Operating in 130 countries, Total is the fifth-largest publicly traded integrated oil and gas company. In addition to downstream activities in refining, marketing, trading and shipping of crude oil and petroleum products, Total has upstream exploration and production capabilities in more than 50 countries.
The challenge for Total Exploration & Production (Total E&P) is to continually improve its ability to locate new reserves and cost effectively bring them into production. This process depends heavily on the computer-aided analysis and visualization of huge sets of seismic data, which is gathered by generating waves of vibration and measuring how hidden geological structures reflect them. To discover and exploit smaller and less accessible reserves, Total E&P set out to improve the resolution of its visualizations, which meant significantly increasing the computing power at its disposal.

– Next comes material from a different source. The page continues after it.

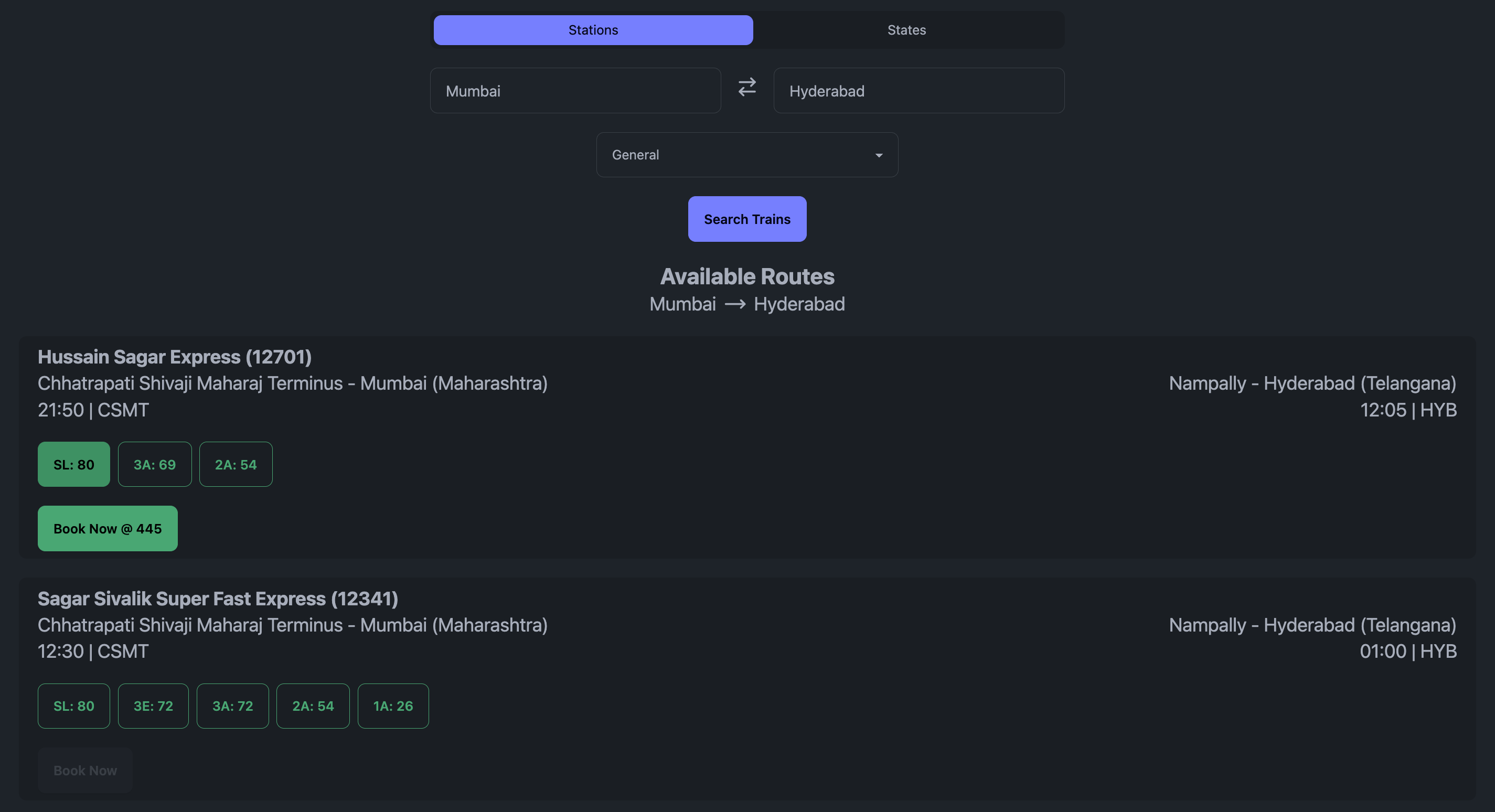The image size is (1495, 812).
Task: Select 3A: 72 class on Sagar Sivalik Express
Action: coord(233,706)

Total E&P selected SGI to build the new Pangea supercomputer based on the SGI ICE X High Performance Computing platform, including innovative M-Cell water cooling.
“Pangea is an extremely powerful solution for running numerical models in support of three-dimensional visualizations of subterranean geological formations,” Klahr said. “Using the system, we can run 10 times the number of simulations we run with our previous supercomputer, helping us to identify potential deposits and determine the best extraction methods more easily.”
The combination of SUSE Linux Enterprise Server with SGI hardware, cluster management software and deployment services has given Total E&P a supercomputer that is both powerful and highly efficient. The SUSE Linux Enterprise Server operating system provides a fast and stable platform for Total E&P’s specialized applications, and its small footprint helps to maximize performance by minimizing overhead on the Xeon processors.